Among the entries below, count the lines holding the string "article". Respond with the number alone.

##### Supplied information

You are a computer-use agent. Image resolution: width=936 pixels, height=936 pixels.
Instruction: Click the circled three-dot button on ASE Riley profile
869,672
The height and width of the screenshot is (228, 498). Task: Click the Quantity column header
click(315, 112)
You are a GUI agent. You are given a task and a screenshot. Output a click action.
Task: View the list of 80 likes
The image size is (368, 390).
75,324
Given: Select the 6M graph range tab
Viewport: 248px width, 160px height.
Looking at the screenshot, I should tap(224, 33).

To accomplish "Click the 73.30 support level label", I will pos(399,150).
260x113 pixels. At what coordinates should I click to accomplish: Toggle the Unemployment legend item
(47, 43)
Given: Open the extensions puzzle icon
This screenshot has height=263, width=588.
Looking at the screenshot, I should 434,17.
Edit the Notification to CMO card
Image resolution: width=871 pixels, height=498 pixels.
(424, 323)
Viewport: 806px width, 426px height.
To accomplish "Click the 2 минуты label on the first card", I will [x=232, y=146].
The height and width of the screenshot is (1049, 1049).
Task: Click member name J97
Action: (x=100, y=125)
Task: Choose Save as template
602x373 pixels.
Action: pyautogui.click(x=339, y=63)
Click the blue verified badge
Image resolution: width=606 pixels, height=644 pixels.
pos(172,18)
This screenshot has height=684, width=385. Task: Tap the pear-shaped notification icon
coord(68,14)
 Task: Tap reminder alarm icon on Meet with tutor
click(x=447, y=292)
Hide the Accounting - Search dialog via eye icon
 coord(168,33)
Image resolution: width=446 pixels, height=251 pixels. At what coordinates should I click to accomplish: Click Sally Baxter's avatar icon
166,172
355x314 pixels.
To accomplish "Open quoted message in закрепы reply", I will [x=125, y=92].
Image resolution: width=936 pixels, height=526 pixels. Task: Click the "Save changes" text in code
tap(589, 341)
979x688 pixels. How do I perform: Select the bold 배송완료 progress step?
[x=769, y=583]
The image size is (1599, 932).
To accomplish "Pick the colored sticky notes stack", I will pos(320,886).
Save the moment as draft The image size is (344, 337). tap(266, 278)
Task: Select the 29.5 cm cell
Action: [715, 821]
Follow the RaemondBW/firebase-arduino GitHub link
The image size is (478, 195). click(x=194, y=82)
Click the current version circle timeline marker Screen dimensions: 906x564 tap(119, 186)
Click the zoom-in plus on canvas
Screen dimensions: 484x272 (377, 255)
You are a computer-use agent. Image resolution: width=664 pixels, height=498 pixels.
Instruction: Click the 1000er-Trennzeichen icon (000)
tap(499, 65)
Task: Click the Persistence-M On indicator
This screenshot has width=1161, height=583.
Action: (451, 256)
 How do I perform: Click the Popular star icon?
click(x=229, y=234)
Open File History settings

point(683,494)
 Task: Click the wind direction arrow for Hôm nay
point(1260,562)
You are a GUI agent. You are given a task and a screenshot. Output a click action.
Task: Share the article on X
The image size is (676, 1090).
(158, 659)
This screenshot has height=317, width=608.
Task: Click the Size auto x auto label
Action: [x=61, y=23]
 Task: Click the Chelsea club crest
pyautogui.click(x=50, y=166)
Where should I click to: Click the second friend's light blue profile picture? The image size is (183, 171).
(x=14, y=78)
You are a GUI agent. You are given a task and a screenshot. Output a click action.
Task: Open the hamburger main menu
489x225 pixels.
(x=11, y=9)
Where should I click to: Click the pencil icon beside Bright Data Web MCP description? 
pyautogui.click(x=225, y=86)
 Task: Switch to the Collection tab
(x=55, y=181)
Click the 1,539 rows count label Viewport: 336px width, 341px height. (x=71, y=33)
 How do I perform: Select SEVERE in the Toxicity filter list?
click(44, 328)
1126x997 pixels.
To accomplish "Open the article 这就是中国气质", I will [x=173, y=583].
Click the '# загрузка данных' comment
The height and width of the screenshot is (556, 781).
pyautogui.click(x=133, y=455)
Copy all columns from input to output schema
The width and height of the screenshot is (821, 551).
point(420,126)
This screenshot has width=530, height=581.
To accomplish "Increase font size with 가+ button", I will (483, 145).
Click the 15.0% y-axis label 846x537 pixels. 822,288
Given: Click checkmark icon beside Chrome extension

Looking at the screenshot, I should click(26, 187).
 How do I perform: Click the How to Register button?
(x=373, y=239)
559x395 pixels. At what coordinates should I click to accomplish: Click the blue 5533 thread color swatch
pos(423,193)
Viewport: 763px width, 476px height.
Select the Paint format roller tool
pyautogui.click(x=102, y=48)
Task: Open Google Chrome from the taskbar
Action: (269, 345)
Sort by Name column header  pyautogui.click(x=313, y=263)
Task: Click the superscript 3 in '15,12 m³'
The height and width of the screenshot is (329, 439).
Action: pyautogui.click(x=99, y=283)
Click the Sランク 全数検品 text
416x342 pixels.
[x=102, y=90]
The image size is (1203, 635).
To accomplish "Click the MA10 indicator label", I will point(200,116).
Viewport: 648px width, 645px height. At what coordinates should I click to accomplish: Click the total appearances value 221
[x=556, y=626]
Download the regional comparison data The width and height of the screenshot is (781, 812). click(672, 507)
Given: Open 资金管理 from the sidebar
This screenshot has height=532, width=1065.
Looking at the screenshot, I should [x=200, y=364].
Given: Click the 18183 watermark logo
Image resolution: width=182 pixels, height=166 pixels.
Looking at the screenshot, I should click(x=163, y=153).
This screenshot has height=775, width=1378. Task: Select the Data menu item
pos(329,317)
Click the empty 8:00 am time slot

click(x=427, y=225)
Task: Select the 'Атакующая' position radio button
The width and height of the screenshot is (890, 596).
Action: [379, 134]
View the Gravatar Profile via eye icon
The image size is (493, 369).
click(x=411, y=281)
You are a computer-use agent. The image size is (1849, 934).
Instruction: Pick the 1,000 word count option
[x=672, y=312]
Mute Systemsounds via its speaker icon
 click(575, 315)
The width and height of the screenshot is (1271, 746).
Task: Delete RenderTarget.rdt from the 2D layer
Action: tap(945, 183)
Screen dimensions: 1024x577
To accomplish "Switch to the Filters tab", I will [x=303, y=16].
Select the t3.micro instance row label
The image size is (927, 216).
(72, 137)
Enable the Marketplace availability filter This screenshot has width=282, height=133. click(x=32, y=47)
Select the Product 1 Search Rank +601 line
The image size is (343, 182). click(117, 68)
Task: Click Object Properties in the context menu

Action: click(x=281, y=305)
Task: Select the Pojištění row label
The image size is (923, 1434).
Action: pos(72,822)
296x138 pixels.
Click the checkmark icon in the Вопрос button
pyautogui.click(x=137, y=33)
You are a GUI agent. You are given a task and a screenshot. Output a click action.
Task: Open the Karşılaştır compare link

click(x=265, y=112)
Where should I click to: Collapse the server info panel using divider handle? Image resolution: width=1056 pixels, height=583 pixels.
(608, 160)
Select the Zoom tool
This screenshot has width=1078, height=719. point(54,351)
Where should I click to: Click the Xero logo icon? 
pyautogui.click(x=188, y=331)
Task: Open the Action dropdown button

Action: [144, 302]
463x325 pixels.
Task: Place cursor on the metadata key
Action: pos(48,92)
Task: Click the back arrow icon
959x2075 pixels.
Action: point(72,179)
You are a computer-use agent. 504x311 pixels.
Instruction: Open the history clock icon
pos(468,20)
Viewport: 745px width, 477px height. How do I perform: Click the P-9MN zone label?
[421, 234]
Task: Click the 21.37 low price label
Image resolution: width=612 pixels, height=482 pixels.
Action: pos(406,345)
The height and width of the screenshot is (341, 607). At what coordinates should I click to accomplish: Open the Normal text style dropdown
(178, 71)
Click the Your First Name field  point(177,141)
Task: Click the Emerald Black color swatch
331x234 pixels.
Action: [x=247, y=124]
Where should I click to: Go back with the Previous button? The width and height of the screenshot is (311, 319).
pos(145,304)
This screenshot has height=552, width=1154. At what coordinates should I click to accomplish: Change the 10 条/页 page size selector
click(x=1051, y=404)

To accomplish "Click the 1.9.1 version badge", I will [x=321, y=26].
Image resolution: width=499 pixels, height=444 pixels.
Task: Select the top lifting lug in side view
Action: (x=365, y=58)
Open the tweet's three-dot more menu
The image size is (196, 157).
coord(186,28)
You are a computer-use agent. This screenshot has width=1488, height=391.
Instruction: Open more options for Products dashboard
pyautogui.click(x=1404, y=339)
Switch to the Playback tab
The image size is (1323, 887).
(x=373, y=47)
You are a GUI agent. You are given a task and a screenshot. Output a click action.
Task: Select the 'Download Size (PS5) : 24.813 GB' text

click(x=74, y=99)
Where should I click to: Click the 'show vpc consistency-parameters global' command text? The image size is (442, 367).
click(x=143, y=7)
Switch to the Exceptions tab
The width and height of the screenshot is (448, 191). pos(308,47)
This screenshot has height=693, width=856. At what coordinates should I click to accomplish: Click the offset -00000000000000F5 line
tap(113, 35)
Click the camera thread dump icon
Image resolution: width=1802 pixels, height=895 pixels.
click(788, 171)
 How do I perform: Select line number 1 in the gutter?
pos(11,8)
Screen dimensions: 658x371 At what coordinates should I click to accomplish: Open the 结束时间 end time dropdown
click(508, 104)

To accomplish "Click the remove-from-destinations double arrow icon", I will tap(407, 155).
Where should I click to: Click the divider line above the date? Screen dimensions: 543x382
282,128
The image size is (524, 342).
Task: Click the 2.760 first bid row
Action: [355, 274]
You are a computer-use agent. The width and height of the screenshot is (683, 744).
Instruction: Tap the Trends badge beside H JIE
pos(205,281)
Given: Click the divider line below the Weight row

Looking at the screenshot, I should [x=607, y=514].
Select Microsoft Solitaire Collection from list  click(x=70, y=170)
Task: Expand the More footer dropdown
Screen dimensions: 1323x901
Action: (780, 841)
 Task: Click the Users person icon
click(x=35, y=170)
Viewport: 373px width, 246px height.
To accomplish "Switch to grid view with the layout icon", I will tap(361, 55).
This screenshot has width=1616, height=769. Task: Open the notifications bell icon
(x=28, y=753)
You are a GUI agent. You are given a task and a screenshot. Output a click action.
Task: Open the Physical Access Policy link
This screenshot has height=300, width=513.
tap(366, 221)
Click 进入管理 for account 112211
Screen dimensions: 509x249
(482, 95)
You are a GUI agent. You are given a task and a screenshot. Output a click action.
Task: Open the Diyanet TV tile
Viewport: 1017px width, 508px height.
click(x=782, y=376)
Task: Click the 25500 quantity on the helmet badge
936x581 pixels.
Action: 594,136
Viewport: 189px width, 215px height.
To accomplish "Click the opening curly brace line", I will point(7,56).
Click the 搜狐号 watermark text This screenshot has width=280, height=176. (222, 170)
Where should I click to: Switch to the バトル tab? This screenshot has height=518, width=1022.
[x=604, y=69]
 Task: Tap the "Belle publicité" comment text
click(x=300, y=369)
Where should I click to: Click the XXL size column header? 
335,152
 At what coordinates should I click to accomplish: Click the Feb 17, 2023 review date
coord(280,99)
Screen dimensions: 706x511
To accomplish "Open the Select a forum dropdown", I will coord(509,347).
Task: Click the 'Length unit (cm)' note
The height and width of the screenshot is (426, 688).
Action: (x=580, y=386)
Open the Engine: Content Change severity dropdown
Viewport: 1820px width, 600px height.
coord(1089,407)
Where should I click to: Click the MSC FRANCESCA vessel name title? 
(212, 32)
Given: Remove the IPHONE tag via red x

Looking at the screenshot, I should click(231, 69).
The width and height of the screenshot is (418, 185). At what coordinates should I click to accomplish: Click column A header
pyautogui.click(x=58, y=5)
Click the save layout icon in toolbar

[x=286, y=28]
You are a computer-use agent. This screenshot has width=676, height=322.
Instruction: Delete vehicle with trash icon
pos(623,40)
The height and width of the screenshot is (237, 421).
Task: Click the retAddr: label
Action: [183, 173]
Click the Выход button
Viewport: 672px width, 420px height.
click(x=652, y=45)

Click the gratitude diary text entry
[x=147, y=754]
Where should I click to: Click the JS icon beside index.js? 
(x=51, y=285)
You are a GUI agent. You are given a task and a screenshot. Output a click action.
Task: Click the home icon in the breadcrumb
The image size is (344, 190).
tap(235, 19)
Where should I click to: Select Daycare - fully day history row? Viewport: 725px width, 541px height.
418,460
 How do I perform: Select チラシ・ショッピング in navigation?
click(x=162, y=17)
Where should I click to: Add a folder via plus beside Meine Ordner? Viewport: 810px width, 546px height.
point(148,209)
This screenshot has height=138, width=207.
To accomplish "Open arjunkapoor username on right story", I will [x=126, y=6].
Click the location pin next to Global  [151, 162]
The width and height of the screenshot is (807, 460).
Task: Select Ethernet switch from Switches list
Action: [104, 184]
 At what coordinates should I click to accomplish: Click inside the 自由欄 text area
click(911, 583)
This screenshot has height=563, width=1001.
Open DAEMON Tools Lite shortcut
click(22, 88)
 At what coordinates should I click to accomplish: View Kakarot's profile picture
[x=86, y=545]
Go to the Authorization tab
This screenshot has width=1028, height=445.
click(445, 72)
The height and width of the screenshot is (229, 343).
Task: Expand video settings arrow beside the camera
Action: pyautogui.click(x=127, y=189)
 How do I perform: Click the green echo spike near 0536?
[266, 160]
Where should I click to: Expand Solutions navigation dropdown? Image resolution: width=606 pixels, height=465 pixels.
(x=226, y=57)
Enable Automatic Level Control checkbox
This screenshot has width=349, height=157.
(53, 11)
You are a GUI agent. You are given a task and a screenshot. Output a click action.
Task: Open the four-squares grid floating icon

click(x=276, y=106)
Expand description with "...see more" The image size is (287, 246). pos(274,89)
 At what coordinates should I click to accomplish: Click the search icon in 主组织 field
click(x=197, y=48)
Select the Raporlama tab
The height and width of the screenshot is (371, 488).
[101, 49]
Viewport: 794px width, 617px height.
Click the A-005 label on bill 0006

##########

**Expected answer**
2